Мне снова есть чем писать, но нечего пить и курить, кроме тех двух-трех сигарет, которые дает мне сторож после обеда. Я прошу свидания с офицером полиции, он сразу же меня принимает. Его кабинет на втором этаже. Я поднимаюсь по лестнице. Сажусь на стул напротив офицера. У него рыжие волосы, и лицо покрыто веснушками. На столе перед ним незаконченная шахматная партия. Офицер смотрит на доску, выдвигает пешку, записывает ход в блокнот и переводит на меня свой бледно-голубой взгляд:
— Что вам нужно?

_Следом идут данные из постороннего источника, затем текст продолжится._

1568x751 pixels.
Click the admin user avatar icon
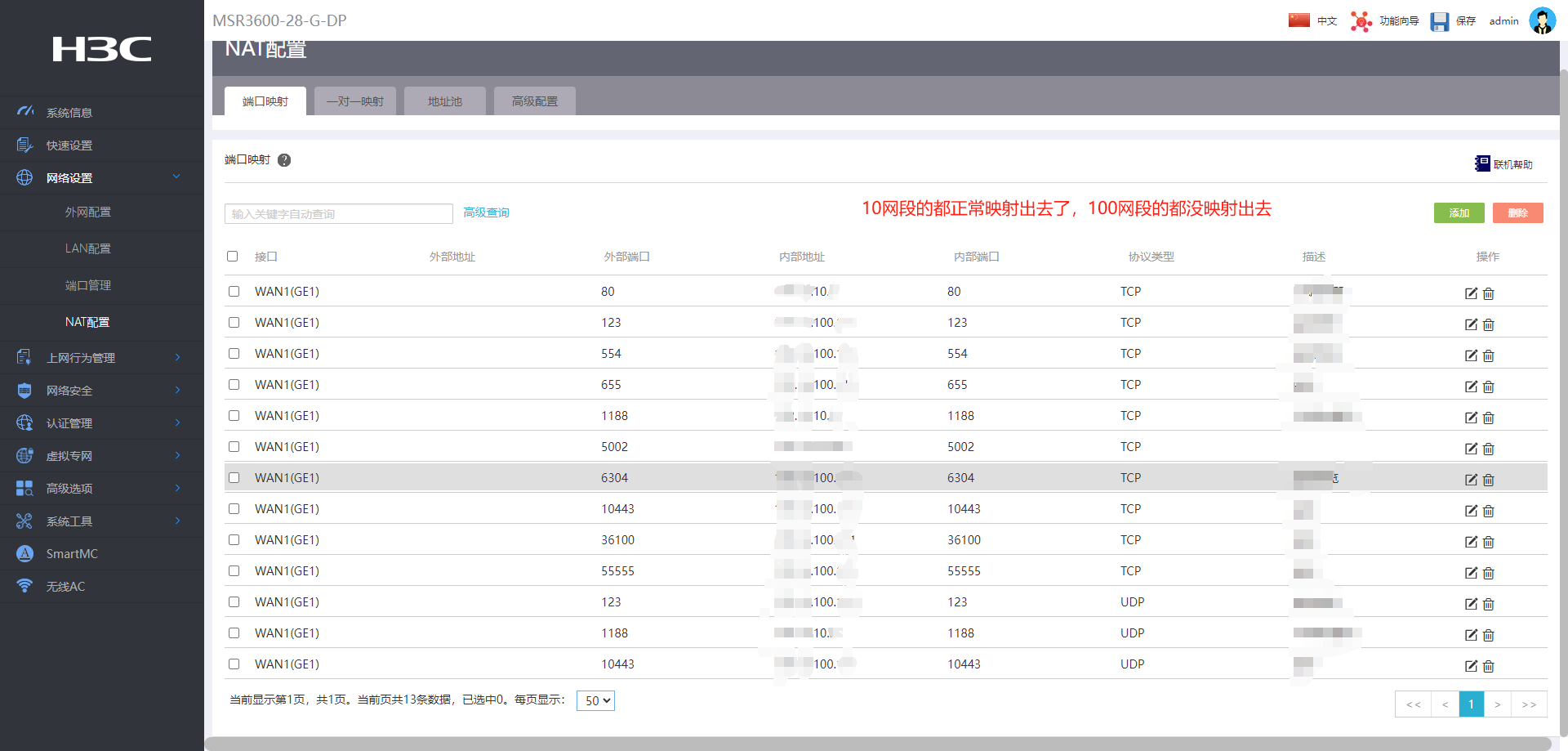click(x=1542, y=21)
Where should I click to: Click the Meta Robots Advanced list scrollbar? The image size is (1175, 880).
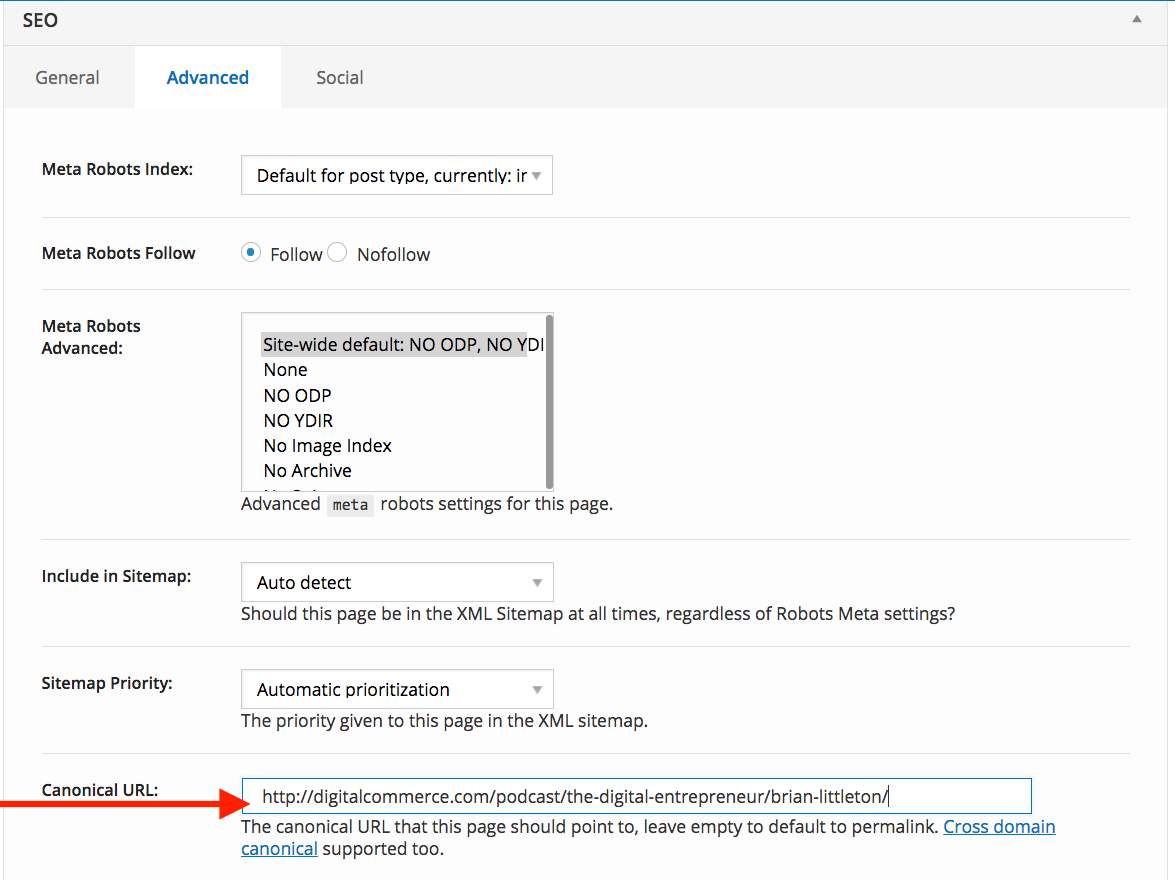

Следствие еще не закончено. Пройдет еще несколько недель, может быть, месяц.
Я говорю:
— Я не спешу. Мне здесь очень хорошо. Только не хватает некоторых мелочей.
— Например?
— Не могли бы вы добавить к расходам на мое содержание литр вина и две пачки сигарет в день? Посольство не станет возражать.
Он говорит:
— Не станет. Но это повредит вашему здоровью.
Я говорю:
— Вы знаете, что может случиться с алкоголиком, которого внезапно лишили спиртного?
Он говорит:
— Не знаю. И знать не хочу. Я говорю:
— Я могу впасть в белую горячку. Я могу с минуты на минуту умереть.
— Вы шутите.
Он опускает взгляд на доску. Я говорю ему:
— Черный конь.
Он продолжает пристально смотреть на доску:
— Почему? Я не вижу.
Я выдвигаю коня. Он записывает ход к себе в блокнот. Долго думает. Берется за ладью.